En déléguant par des élections démocratiques leur part individuelle de souveraineté à leurs gouvernants, les citoyens tunisiens mettent ces derniers en responsabilité quant à leur sécurité personnelle, matérielle et morale, ainsi qu'à la sûreté de leur pays et à son indépendance. Or, depuis trop longtemps et particulièrement cette dernière semaine, les citoyens tunisiens se retrouvent dans une situation de confusion et d'inquiétude, sans la moindre visibilité pour leur avenir. De telles conditions à l'évidence n'engagent pas aux investissements pas plus qu'aux crédits internationaux, ainsi que le rappelait courtoisement Christine Lagarde, directrice du FMI, en visite la semaine dernière en Tunisie.

C'est précisément la semaine dernière que se sont précipités des événements redoutables posant question.

D'abord qui est légitime à informer de la sécurité du pays ? De quel lieu parlent-ils ? De quelles informations disposent-ils ? À cet égard le ministre de l'enseignement supérieur est-il habilité à donner une déclaration à une agence de presse étrangère (UPI), surtout pour informer qu'un pays étranger trame un complot contre la Tunisie ? Il se rapporte à des données dont disposerait Interpol sans donner davantage d'éclaircissement : est-ce bien dans la mission d'Interpol, plutôt chargé de la coopération entre les polices à propos de la criminalité transfrontière, d'étendre son intervention à espionner un pays contre un autre et à rendre compte du présumé complot d'un État contre un autre ?

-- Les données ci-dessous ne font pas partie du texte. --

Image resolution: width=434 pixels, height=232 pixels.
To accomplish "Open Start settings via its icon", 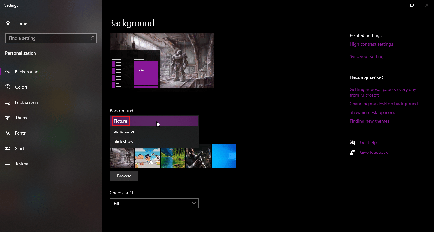I will pos(8,148).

Ce scoop d'un ministre des universités, qui doit avoir bien des dossiers spécifiques à son ministère en suspens, est d'autant plus surprenant que le ministre de l'intérieur est le seul (avec le chef du gouvernement) en situation d'informer à propos de la grave escarmouche entre policiers et malfaiteurs à Bir Ali Ben Khlifa. Il l'a fait d'ailleurs avec mesure et réserves en attendant que l'enquête soit bien avancée. Jusqu'ici, ces informations donnent à penser qu'il s'agit d'un trafic d'armes, celles-ci étant depuis longtemps en circulation dans le Maghreb, et dans le Sahel africain à partir de la Libye où l'OTAN a déversé des tonnes de matériel militaire léger et lourd. Des consultants français liés à des services de renseignement ou à quelques observatoires du terrorisme ont depuis plusieurs mois averti du transfert de ces armes en France, par delà la Méditerranée.

Donc il s'agirait de trafic d'armes, au pire d'une circulation terroriste liée à El Qaida au Maghreb islamique (AQMI). D'ailleurs le président Moncef Marzouki se prépare à une tournée dans les pays du Maghreb pour sensibiliser à la redoutable porosité des frontières : vient-il de découvrir le plan sécuritaire de la Task Force américaine qui distribue tout le long de l'arc saharien les antennes relais du Counter Terrorism Partnership (Trans-Sahara Counter Terrorism Partnership, TSCTP, ou Partenariat Transsaharien Contre le Terrorisme) ?

En tout état de cause, rien ne nous donne à penser qu'un pays étranger menace la Tunisie et nous devons pour l'heure nous en tenir aux informations responsables de l'autorité habilitée à en donner. D'ailleurs, une autre définition juridique de cette agression à Bir Ali Ben Khlifa devrait alors en être donnée et une autre instance judiciaire devrait en être saisie. À quel titre donc, en contradiction avec ces informations, le ministre de l'enseignement supérieur sème-t-il la confusion dans les esprits ?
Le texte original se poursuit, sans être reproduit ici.